Antimicrobial treatment for cholangitis targeting gram-negative and anaerobic pathogens
Regimen Drug regimen
First-line single drug
  • Ampicillin-sulbactam
  • Piperacillin-tazobactam
First-line multidrug
  • Ceftriaxone + metronidazole
Alternative treatment
  • Ciprofloxacin + metronidazole
  • Levofloxacin + metronidazole
  • Imipenem
  • Meropenem
  • Doripenem
  • Ertapenem

Prevention of Biliary Tract Disease

Dietary modification of decreased fat intake is highly recommended to enhance a decrease in the occurrence of biliary colic. Patients with biliary colic should refrain from eating fatty or spicy foods and contact their physician for the persistent emergence of pain or fever.


Gallbladder gangrene is a complication in up to 20% of cases of cholecystitis and more specific in diabetics, the elderly and immunocompromised persons.

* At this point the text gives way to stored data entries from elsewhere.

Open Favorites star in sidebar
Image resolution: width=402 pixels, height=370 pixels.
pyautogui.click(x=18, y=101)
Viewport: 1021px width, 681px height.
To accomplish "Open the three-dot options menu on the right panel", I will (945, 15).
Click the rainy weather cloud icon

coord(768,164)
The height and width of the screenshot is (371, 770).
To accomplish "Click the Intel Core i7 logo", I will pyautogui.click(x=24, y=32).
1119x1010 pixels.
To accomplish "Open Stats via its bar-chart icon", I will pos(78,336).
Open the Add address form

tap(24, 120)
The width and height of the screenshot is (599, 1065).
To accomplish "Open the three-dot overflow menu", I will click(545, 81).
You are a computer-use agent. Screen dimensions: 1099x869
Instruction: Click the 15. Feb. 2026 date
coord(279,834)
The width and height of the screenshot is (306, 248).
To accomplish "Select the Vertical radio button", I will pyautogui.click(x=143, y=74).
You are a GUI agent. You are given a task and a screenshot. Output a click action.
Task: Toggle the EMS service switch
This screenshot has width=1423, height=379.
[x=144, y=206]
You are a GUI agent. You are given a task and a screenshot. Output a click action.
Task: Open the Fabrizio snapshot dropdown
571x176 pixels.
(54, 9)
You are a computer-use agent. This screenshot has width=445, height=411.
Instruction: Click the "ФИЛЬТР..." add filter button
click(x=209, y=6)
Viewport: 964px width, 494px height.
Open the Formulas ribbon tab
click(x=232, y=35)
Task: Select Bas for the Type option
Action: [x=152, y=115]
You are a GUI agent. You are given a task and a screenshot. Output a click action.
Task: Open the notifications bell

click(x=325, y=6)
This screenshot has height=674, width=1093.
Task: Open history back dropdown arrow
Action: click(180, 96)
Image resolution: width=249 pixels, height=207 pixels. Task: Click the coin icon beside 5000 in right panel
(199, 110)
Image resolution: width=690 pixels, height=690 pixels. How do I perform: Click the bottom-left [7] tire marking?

Gallbladder perforation may occur in patients with cholecystitis. Localized perforation which forms abscess is seen as a pericholecystic fluid by ultrasonography. The occurrence of free perforation is also a complication which results to release of bile and inflammatory matter intraperitoneally, causing peritonitis.

Perforations occurring next to a hollow viscus leads to the formation of a gallbladder enteric fistula into the duodenum. Gallstones are passed via the fistula into the bowel and obstruct the ileocecal valve, which causes gallstone ileus leading to fatalities because its diagnosis is difficult. Treatment comprises of cholecystectomy, common bile duct exploration, and closure of the fistulous tract.

Cholecystitis and biliary colic complications may include cholangitis, sepsis, pancreatitis, hepatitis, and choledocholithiasis.